§ Work task
All of the records below need to be copied exactly.

§ Data under study
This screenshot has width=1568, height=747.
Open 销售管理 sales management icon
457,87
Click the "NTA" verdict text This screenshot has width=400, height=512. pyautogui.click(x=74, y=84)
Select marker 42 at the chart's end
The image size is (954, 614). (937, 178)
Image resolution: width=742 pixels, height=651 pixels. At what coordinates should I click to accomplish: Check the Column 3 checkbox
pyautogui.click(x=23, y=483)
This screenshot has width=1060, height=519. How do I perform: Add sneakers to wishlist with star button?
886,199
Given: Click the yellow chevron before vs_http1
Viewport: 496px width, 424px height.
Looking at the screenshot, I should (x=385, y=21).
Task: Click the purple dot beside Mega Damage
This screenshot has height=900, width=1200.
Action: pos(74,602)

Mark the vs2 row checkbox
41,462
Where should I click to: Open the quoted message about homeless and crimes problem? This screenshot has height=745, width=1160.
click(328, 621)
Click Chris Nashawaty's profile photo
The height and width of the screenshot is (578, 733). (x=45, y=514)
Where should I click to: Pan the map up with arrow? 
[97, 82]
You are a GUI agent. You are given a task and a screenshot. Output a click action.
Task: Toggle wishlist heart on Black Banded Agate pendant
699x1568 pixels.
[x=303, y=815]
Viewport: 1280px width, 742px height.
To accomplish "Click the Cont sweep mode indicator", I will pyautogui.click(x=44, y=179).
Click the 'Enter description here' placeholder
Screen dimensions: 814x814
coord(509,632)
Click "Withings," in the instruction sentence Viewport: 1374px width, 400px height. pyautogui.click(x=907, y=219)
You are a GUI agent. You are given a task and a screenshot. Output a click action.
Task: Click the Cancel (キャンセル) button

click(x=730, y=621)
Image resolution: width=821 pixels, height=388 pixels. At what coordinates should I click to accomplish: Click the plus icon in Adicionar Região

§ Your response
This screenshot has width=1568, height=747.
Open 销售管理 sales management icon
457,87
Click the "NTA" verdict text This screenshot has width=400, height=512. pyautogui.click(x=74, y=84)
Select marker 42 at the chart's end
The image size is (954, 614). (937, 178)
Image resolution: width=742 pixels, height=651 pixels. At what coordinates should I click to accomplish: Check the Column 3 checkbox
pyautogui.click(x=23, y=483)
This screenshot has width=1060, height=519. How do I perform: Add sneakers to wishlist with star button?
886,199
Given: Click the yellow chevron before vs_http1
Viewport: 496px width, 424px height.
Looking at the screenshot, I should (x=385, y=21).
Task: Click the purple dot beside Mega Damage
This screenshot has height=900, width=1200.
Action: pos(74,602)

Mark the vs2 row checkbox
41,462
Where should I click to: Open the quoted message about homeless and crimes problem? This screenshot has height=745, width=1160.
click(328, 621)
Click Chris Nashawaty's profile photo
The height and width of the screenshot is (578, 733). (x=45, y=514)
Where should I click to: Pan the map up with arrow? 
[97, 82]
You are a GUI agent. You are given a task and a screenshot. Output a click action.
Task: Toggle wishlist heart on Black Banded Agate pendant
699x1568 pixels.
[x=303, y=815]
Viewport: 1280px width, 742px height.
To accomplish "Click the Cont sweep mode indicator", I will pyautogui.click(x=44, y=179).
Click the 'Enter description here' placeholder
Screen dimensions: 814x814
coord(509,632)
Click "Withings," in the instruction sentence Viewport: 1374px width, 400px height. pyautogui.click(x=907, y=219)
You are a GUI agent. You are given a task and a screenshot. Output a click action.
Task: Click the Cancel (キャンセル) button

click(x=730, y=621)
Image resolution: width=821 pixels, height=388 pixels. At what coordinates should I click to accomplish: Click the plus icon in Adicionar Região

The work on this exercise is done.